* **Quoted passage**:
____________
Progesterone is one of the most important hormones in a woman’s metabolism and fertility. It is produced by the ovaries following ovulation during a normal menstrual cycle but when a woman is pregnant the placenta takes over responsibility for production. Its main roles consist of preparing the endometrium (internal layer of the uterus) for implanting a fertilised ovum and sustaining pregnancies. It also plays an important role when a woman is breastfeeding because it helps to prepare the mammary glands for milk production.
As women age, there is a natural progesterone deficit and this is what we all know as the menopause. This deficit is sometimes present in younger women and, as a result, their endometrium does not develop correctly and impedes correct embryo implantation and development. Progesterone deficits have, therefore, traditionally been associated with infertility, irregular bleeding, recurrent pregnancy loss and/or premature birth.
Progesterone levels are sometimes measured before embryo transfer in order to check if the endometrium is in an appropriate state for reception. However, there is currently no proof to confirm that fertility issues are a side effect of a progesterone deficit. Nonetheless, since it is a natural substance with hardly any side effects and it is easily tolerated, its use in medicine is commonplace.
Progesterone can be administered in oral, sublingual, rectal, intramuscular, subcutaneous or vaginal form. The latter is the most common means of administration due to its minimal adverse effects.
____________
* **Assignment**:
Answer from the progesterone text:
(a) Which organ produces progesterone after ovulation, and which takes over during pregnancy?
(b) What is the natural progesterone deficit that comes with age known as?
(c) Which form of administration is the most common, and for what reason?
____________
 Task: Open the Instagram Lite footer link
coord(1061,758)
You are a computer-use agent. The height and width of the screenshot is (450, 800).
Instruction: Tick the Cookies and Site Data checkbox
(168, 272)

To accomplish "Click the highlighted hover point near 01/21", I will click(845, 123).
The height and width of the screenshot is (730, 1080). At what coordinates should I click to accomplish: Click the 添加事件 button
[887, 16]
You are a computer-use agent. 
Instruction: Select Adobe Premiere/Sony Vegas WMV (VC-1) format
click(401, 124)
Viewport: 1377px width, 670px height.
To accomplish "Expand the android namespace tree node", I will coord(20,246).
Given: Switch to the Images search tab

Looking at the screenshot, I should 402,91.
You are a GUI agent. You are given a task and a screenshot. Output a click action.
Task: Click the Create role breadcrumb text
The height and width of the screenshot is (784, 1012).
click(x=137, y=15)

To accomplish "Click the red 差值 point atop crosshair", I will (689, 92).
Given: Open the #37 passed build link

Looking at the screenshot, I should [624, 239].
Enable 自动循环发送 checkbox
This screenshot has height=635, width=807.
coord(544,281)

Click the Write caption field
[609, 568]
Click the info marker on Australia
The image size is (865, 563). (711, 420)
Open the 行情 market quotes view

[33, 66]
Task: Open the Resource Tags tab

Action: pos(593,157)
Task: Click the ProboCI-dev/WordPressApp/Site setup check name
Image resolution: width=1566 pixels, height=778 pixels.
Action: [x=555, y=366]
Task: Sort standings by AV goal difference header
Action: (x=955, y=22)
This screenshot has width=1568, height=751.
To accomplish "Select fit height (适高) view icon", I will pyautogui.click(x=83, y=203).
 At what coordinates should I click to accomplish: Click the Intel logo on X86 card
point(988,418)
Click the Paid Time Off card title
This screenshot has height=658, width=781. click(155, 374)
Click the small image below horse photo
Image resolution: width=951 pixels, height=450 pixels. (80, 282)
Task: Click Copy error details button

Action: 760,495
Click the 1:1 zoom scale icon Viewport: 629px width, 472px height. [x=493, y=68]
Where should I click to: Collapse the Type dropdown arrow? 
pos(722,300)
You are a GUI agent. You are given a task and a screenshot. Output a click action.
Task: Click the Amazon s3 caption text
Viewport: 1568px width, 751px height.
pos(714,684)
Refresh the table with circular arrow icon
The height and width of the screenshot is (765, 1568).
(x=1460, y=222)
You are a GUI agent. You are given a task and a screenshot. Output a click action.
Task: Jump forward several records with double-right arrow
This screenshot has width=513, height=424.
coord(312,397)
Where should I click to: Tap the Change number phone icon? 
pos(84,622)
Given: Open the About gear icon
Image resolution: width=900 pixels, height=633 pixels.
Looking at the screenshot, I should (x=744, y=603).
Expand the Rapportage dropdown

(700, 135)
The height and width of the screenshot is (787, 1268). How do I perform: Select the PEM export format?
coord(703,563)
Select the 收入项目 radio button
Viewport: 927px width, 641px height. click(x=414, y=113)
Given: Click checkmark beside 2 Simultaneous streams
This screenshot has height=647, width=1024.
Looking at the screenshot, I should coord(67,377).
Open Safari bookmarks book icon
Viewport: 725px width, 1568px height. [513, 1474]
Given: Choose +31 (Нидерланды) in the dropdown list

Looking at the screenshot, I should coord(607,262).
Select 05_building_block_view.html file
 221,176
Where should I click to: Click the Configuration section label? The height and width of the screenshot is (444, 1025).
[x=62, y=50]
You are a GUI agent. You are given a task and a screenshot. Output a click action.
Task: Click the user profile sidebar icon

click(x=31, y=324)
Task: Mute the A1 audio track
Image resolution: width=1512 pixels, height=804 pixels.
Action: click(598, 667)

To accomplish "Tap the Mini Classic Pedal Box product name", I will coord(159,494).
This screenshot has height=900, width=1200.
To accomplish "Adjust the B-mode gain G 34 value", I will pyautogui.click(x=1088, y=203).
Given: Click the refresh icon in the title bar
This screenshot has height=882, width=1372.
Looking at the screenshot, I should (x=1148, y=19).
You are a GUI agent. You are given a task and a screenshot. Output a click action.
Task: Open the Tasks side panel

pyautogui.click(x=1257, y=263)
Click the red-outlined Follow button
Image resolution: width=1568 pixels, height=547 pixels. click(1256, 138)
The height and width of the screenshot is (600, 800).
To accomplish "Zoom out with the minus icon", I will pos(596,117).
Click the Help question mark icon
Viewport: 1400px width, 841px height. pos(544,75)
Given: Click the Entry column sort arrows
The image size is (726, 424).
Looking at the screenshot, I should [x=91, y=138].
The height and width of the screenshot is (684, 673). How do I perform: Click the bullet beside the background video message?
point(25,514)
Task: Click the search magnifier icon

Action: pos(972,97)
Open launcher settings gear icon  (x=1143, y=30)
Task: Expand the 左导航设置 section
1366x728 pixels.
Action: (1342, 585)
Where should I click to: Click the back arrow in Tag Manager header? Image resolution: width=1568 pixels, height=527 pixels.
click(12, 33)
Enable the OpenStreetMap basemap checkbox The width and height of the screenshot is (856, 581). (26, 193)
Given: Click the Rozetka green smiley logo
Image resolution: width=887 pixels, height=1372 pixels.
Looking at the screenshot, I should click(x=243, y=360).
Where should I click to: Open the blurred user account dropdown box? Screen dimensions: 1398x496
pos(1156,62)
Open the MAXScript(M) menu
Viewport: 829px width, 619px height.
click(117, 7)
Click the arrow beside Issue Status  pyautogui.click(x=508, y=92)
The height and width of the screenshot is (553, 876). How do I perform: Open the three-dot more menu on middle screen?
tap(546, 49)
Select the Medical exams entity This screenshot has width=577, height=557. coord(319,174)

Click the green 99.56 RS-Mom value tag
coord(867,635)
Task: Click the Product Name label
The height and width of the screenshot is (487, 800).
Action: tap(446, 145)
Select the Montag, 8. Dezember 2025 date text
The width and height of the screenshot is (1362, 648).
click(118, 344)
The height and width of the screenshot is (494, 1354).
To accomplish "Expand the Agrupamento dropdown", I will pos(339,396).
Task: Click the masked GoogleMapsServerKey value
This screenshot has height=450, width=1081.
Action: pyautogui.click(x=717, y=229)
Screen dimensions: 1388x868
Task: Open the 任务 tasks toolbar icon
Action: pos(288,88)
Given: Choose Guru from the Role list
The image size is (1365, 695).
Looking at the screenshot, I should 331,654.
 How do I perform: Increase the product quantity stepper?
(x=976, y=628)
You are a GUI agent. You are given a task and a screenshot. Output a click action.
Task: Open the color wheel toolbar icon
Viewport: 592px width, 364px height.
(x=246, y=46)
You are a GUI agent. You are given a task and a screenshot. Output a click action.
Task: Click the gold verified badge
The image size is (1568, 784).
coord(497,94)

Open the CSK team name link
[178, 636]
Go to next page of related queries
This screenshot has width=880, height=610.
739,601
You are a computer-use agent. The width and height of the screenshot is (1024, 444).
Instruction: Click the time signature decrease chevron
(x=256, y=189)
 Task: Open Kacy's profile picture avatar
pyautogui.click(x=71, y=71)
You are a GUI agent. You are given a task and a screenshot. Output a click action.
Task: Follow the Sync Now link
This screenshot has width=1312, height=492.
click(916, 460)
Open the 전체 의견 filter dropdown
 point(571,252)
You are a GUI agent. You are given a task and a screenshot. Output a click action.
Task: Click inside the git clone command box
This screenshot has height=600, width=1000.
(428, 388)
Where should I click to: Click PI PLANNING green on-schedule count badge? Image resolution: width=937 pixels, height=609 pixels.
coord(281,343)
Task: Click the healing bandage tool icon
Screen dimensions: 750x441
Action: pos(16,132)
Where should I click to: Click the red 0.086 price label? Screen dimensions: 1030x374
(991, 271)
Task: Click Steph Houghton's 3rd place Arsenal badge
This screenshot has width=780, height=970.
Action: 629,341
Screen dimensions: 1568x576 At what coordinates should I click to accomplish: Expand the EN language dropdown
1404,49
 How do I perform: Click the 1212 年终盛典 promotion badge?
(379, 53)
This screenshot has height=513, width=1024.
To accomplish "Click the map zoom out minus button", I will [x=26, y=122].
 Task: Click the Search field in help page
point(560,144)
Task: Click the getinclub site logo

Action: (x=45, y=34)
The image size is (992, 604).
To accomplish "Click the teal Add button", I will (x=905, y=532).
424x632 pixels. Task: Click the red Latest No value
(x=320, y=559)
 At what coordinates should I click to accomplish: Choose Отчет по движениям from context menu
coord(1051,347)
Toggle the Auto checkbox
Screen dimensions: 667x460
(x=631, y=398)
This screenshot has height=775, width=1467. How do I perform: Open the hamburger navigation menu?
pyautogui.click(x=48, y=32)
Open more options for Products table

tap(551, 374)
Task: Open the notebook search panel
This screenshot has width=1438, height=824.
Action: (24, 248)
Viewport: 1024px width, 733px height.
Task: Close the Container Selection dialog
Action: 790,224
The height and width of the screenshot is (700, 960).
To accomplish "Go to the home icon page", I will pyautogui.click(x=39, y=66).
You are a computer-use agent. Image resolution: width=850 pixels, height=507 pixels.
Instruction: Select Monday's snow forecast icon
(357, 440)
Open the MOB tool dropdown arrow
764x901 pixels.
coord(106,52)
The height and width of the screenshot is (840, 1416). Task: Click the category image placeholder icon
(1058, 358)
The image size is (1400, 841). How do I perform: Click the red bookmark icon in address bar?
____________
* **Task answer**:
(a) The ovaries produce it after ovulation; the placenta takes over during pregnancy.
(b) The menopause.
(c) The vaginal form, because of its minimal adverse effects.